Un projet de loi sera déposé à l’Assemblée nationale cet automne, avance Antoine de la Durantaye, le porte-parole du ministre.

Il faut effectivement se poser de sérieuses questions sur ce sujet. Il faut rendre nos services de garde plus accessibles et ça peut notamment passer par un changement des politiques d’admission.

Une citation de Antoine de la Durantaye, porte-parole du ministre Lacombe

Québec envisage de revoir complètement le fonctionnement de La Place 0-5, même si, comme le précise l’organisme, les critères d’accès sont définis par les services de garde.

Le problème, c'est que les services de garde n'ont pas de règle définie sur le nombre de critères ni sur l'impact de ces critères sur la population autour d'eux, explique Fannie Couture, porte-parole de Coopérative Enfance Famille, l’organisme responsable de La Place 0-5, lancée en 2014.

La Place 0-5 est prête à collaborer avec le ministère pour valoriser des critères simples et surtout favoriser des critères en ligne avec les besoins des populations près des services de garde.

Une citation de Fannie Couture, porte-parole de Coopérative Enfance Famille

Le ministère de la Famille envisage notamment l’adoption de critères généraux, tout comme le bannissement de certaines pratiques. Ce n’est pas tout. Afin d’améliorer le processus d’admission et dans l’intérêt des parents et des tout-petits, Québec n’hésitera pas à s’occuper, directement, de l’accès aux services de garde.

Nous avons une volonté politique ferme de rendre le réseau plus accessible pour tous les enfants du Québec. C’est une partie importante de notre réflexion en ce moment, soutient le cabinet de Mathieu Lacombe.

Il est essentiel que les parents du Québec retrouvent confiance dans le processus d’admission, c’est une priorité, souligne-t-on.

L'interface de La Place 0-5.

La Place 0-5 est obligatoire pour tous les services de garde reconnus par l'État depuis septembre 2018.

Photo : Radio-Canada

Un retour en fonction prochainement

Avant la refonte prévue de ce système, La Place 0-5 reste toujours indisponible pour des dizaines de milliers de parents et de services de garde, qui planifient actuellement les groupes pour la prochaine rentrée.

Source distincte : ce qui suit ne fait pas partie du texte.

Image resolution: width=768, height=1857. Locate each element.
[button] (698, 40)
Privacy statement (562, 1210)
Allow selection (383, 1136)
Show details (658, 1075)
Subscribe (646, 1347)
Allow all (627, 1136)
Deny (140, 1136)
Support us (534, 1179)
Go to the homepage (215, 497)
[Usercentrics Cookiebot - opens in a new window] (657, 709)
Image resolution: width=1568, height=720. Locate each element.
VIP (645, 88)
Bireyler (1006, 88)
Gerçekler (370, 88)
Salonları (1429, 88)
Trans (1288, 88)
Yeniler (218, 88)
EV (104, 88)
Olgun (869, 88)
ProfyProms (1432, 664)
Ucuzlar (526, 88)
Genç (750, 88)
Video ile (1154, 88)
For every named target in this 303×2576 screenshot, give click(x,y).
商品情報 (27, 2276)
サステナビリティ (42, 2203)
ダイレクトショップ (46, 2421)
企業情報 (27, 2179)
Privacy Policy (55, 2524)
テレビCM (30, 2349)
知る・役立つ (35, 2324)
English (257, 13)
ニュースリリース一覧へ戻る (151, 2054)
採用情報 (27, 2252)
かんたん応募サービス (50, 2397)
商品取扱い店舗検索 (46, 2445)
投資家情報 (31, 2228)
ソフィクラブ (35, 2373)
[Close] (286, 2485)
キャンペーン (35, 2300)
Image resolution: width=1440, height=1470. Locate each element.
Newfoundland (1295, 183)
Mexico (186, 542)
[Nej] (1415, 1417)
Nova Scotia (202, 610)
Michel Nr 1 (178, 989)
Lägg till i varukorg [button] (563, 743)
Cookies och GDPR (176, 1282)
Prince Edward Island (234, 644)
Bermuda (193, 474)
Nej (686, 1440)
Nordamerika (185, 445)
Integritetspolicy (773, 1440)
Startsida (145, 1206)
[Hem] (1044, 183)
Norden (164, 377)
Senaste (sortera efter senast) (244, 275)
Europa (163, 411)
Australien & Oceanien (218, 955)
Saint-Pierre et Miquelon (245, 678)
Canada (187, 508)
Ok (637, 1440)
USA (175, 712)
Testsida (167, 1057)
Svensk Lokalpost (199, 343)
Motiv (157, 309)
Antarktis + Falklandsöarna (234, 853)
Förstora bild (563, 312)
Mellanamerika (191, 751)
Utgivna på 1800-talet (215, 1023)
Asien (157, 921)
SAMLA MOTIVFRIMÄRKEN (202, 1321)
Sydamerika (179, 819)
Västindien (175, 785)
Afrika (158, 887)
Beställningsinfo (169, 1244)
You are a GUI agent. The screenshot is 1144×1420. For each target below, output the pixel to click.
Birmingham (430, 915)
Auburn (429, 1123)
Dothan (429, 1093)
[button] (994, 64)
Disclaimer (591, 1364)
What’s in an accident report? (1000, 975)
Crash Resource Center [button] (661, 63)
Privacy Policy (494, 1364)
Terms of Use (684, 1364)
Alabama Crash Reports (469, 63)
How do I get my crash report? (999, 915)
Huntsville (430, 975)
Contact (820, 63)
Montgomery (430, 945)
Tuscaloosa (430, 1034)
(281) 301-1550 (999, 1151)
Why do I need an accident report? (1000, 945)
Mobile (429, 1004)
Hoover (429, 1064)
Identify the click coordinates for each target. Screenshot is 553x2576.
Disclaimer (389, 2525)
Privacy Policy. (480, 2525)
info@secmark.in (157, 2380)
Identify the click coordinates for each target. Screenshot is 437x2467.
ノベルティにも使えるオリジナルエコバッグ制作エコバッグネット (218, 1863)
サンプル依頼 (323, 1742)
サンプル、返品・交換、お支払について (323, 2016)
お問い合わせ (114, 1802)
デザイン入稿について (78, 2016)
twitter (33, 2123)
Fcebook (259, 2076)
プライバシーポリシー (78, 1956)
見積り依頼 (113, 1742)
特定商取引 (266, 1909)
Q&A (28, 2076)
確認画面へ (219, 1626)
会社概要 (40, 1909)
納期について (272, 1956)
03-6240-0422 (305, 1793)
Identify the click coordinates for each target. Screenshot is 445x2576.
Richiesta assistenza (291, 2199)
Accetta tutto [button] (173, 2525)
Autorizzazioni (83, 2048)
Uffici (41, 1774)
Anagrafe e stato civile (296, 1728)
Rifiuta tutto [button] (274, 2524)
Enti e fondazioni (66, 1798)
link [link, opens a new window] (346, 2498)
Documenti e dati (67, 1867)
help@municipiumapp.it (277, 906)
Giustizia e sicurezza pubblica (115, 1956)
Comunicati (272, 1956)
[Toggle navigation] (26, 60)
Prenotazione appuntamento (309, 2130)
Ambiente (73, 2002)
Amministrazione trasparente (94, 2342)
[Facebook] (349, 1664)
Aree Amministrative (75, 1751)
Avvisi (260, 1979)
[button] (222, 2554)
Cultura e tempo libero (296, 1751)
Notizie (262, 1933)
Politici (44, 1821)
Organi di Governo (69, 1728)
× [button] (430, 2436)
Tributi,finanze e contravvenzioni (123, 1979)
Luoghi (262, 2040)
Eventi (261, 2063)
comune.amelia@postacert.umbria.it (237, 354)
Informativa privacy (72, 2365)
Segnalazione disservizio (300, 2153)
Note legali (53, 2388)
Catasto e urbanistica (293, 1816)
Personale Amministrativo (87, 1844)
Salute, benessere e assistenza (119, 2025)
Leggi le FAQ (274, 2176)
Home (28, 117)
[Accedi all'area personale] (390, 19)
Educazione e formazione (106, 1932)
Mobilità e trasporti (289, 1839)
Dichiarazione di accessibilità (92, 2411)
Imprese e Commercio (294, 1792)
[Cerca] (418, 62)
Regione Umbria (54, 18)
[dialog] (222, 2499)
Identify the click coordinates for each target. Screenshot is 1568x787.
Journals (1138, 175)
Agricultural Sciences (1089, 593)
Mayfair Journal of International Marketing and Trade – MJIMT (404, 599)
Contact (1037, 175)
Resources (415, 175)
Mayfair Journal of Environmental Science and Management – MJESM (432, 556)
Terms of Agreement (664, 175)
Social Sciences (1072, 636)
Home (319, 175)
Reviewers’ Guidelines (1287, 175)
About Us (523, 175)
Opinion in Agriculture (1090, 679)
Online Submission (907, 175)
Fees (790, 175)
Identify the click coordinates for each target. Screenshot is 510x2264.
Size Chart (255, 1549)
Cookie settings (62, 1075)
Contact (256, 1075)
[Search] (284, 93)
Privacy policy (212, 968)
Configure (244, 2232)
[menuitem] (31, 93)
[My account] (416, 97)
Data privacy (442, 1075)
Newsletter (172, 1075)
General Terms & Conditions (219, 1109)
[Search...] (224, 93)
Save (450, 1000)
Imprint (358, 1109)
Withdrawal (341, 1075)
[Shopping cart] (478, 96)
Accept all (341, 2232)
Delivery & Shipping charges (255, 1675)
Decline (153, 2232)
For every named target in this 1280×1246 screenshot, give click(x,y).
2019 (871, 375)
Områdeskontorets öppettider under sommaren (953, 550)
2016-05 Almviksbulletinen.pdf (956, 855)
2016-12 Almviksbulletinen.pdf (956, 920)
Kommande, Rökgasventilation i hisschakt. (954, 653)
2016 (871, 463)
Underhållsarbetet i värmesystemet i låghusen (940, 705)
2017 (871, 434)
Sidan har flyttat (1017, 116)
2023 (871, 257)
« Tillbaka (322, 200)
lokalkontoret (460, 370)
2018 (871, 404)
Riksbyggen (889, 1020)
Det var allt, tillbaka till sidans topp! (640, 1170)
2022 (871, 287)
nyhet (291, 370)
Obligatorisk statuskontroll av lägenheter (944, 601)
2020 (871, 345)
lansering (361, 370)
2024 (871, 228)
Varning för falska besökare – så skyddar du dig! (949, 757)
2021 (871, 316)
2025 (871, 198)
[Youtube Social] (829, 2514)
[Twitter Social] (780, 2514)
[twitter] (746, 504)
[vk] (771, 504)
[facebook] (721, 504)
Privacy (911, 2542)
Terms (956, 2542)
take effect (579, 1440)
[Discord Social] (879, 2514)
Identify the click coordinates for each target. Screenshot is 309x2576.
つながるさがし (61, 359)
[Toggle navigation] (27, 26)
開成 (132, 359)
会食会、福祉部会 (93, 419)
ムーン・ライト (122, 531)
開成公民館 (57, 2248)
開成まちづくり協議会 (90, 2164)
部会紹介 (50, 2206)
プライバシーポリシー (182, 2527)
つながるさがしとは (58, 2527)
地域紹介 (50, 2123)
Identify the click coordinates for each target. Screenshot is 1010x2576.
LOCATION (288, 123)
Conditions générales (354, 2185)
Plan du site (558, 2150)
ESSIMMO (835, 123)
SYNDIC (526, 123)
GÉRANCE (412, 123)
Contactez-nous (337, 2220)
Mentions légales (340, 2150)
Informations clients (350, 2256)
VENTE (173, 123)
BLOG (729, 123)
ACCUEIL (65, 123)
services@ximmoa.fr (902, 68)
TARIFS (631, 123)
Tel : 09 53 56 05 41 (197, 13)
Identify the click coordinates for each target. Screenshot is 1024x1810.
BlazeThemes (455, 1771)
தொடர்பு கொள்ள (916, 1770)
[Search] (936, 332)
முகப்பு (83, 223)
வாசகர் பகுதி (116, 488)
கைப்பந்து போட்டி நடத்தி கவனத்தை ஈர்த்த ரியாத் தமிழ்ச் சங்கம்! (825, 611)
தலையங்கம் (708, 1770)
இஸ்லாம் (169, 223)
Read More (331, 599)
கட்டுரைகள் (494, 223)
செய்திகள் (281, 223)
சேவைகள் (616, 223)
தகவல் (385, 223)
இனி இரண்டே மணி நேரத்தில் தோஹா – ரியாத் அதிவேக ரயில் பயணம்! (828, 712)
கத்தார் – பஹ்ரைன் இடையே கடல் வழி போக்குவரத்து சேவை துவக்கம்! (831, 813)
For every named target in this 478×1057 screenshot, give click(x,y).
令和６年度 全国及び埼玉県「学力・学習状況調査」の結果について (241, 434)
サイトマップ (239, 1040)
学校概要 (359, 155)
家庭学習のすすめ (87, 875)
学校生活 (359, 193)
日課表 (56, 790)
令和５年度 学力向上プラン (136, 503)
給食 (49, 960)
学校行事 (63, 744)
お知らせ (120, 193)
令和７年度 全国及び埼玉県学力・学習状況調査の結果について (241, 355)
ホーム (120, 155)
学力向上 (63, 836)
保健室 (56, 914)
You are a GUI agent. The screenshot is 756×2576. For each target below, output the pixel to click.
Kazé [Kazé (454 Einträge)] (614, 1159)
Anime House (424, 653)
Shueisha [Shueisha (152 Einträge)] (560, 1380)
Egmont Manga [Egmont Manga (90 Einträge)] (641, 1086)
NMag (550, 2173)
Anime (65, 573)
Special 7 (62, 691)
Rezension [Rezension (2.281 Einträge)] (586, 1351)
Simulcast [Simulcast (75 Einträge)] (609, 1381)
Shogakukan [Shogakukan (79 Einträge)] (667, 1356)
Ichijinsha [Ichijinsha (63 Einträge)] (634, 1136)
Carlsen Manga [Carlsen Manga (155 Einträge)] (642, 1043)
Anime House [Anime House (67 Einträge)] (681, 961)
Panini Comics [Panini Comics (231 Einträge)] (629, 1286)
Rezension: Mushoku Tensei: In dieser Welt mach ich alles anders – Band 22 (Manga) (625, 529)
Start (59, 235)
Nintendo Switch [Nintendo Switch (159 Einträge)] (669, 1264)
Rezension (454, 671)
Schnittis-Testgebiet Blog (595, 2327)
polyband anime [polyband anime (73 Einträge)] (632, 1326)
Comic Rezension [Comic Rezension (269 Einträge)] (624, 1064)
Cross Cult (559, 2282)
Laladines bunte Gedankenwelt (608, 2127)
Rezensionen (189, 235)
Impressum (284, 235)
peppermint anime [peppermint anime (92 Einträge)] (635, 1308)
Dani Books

Cette fermeture a des impacts sur les activités quotidiennes des parents et des services de garde, reconnaît la Coopérative Enfance Famille, qui a espoir d’une réouverture d’ici la semaine prochaine.

La Coopérative travaille en collaboration avec le Centre gouvernemental de cyberdéfense afin de rendre le tout sécuritaire, ajoute de son côté l’équipe du ministre Lacombe. [Nous suivons] avec attention l’avancée des travaux afin de s’assurer que ceux-ci avancent rapidement et permettent d’assurer le plus haut niveau de sécurité possible.

À la suite de ce vol de données personnelles, qui concernent près de 5000 enfants et parents, d’autres institutions ont temporairement suspendu leurs accès numériques. C’est le cas par exemple de la Grande Bibliothèque, de l’Institut de tourisme et d'hôtellerie du Québec ou encore de plusieurs bibliothèques municipales.